■ **ISTRUZIONE DATA 1**
Secondo il testo sull'abbigliamento, fino a quale età i bambini sono scarsamente interessati al linguaggio dell'abito?

■ **BLOCCO DI TESTO**
↓
Esiste una relazione tra alcuni tratti della personalità e la scelta dei vestiti.


 

Un aspetto nient’affatto trasdcurabile della comunicazione non verbale, è rappresentato dall’abbigliamento. Il vestito, infatti, è una specie di seconda pelle che ci accompagna per tutta la vita, basti pensare che uno degli incubi più comuni durante i sogni è quello di ritrovarsi nudi o scarsamente vestiti tra la gente.

La funzione dell’abito non è solo quella di proteggerci dal freddo; esso ne svolge molte altre più importanti: informa gli altri sulla nostra identità sessuale, (o, almeno, dovrebbe informare!) sul nostro status sociale, sull’appartenenza culturale e, perché no, sul nostro umore. Gli abiti, dunque, sono un modo per comunicare, pur se inconsapevole e la maggior parte della gente manda significative informazioni, a chi le sa cogliere, attraverso il proprio aspetto esteriore.

A giudizio di Sissons si può giudicare la classe sociale di una persona in modo relativamente esatto sia da una fotografia del suo guardaroba, sia da una registrazione della sua voce, o da una foto del suo volto.

Goffman ha elaborato la teoria della "presentazione di sé", affermando che le persone possono intenzionalmente manipolare le impressioni che vogliono suscitare sugli altri attraverso un tipo particolare di abbigliamento.

E’ con l’abito che noi esprimiamo la nostra adesione ad un gruppo, il grado di accettazione di determinati modelli di comportamento, il desiderio di piacere. Con l’abito diciamo quanto siamo diversi dagli altri e quanto vogliamo essere come gli altri. Ne sono un esempio i jeans.

Fino all’età di cinque anni i bambini sono scarsamente interessati al linguaggio dell’abito.

Nello stadio cosiddetto "del gioco sociale", cominciano ad interessarsi dell’abbigliamento, scegliendo capi di vestiario che possano identificarli come membri di un determinato gruppo o anche come singoli individui.

Gli adolescenti curano moltissimo il loro aspetto esteriore, forse perché non hanno ancora maturato una precisa immagine di sé e quindi sentono il bisogno di identificarsi con altri membri del loro gruppo, anche attraverso l’abbigliamento.

A volte determinate caratteristiche dell’abbigliamento possono inviare messaggi decodificabili in termini di aggressività. Nella nostra civiltà occidentale gruppi di giovani e di adolescenti utilizzano il vestito per ostentare la propria identità di gruppo, a volte minacciosa, in contrapposizione ad altri gruppi o alla società in generale. Sono i cosiddetti "punk", "metallari", "skin-heads", "ultras", etc. I membri di tali gruppi esibiscono un abbigliamento molto vistoso (stivali, borchie, catene, giubbotti dalle spalle molto larghe ecc.) nonché capigliature variamente scolpite e colorate.
↑
■ **ISTRUZIONE DATA 2**
Modifica l'intero elenco che segue sostituendo "Select" con "Choose" e lasciando invariato tutto il resto. Non includere le immagini nella risposta.

■ **ELENCO ARCHIVIATO**
↓
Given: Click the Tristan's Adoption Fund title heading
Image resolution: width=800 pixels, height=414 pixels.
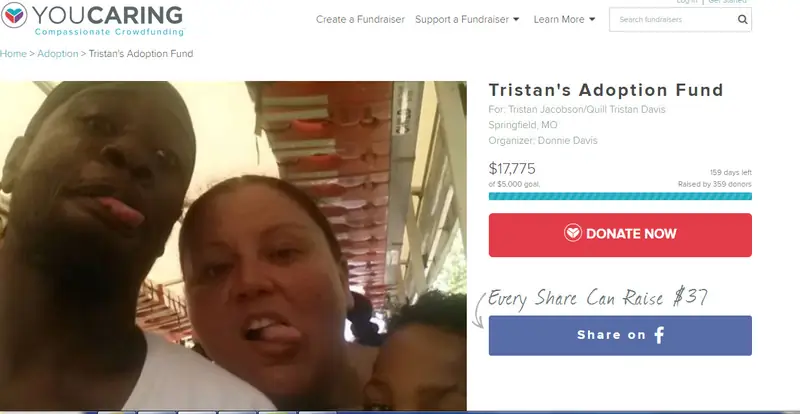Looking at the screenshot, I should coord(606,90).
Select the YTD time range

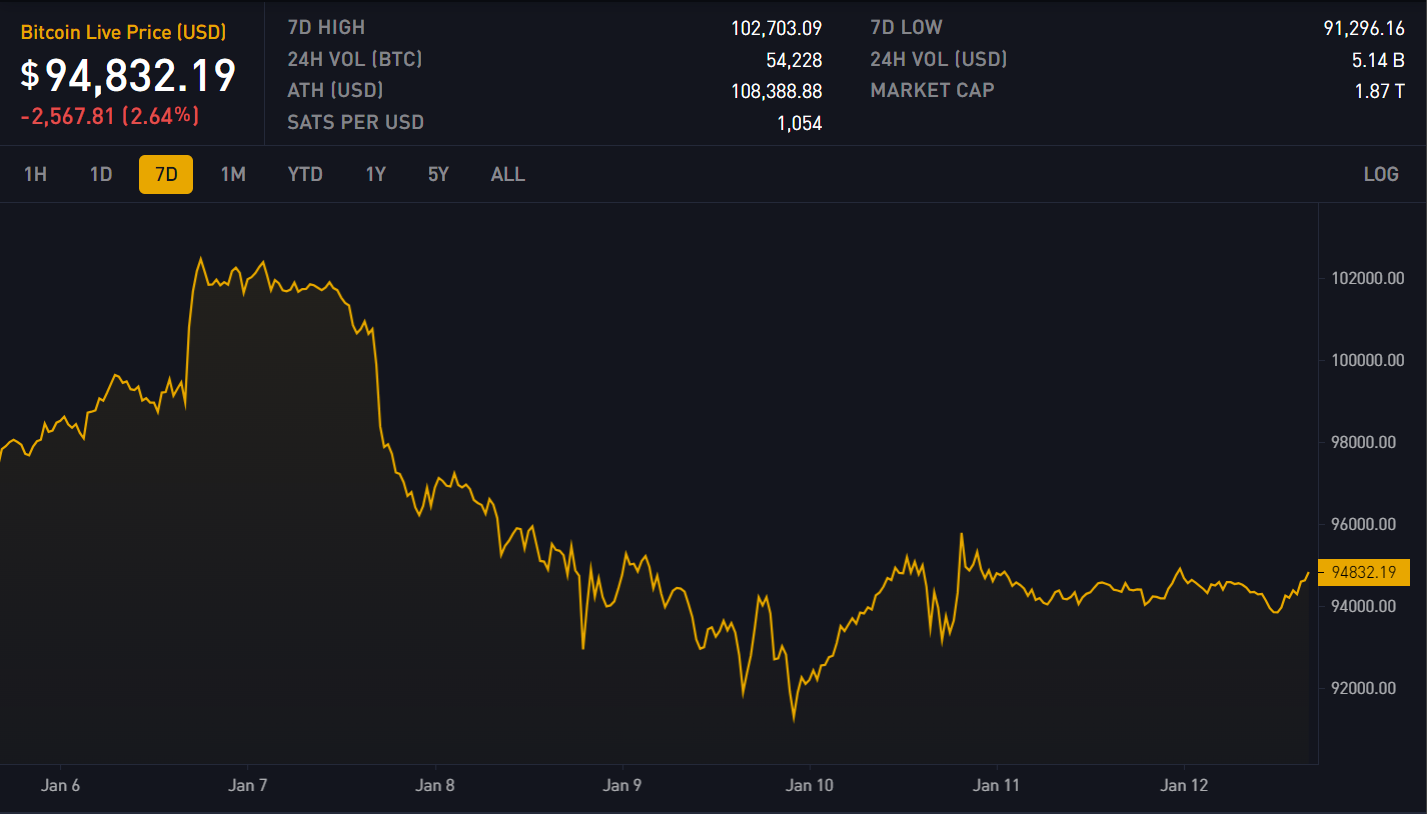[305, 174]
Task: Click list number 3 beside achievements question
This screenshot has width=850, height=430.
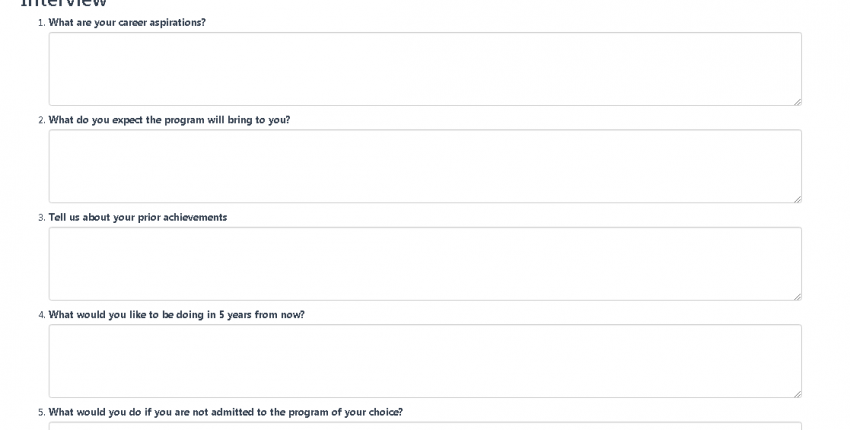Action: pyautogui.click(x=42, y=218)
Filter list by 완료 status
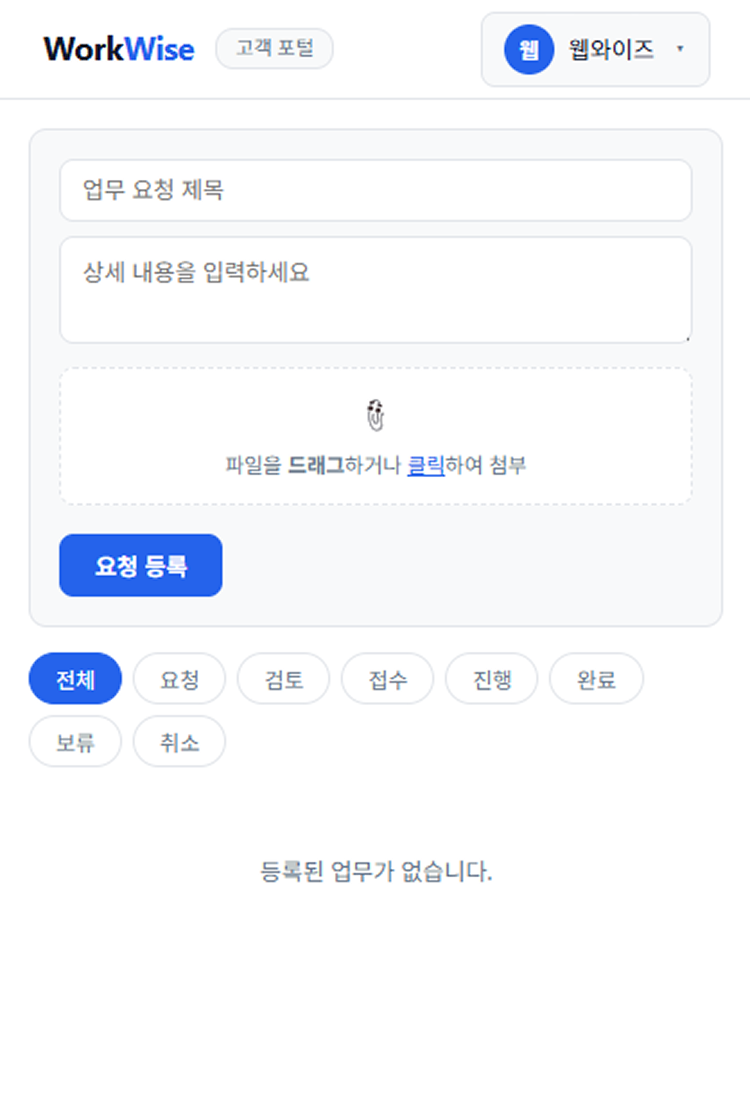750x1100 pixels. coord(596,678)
↑
■ **RISPOSTA 1**
Fino all'età di cinque anni.

■ **RISPOSTA 2**
Given: Click the Tristan's Adoption Fund title heading
Image resolution: width=800 pixels, height=414 pixels.
Looking at the screenshot, I should coord(606,90).
Choose the YTD time range

[305, 174]
Task: Click list number 3 beside achievements question
This screenshot has width=850, height=430.
Action: pyautogui.click(x=42, y=218)
Filter list by 완료 status
750x1100 pixels. coord(596,678)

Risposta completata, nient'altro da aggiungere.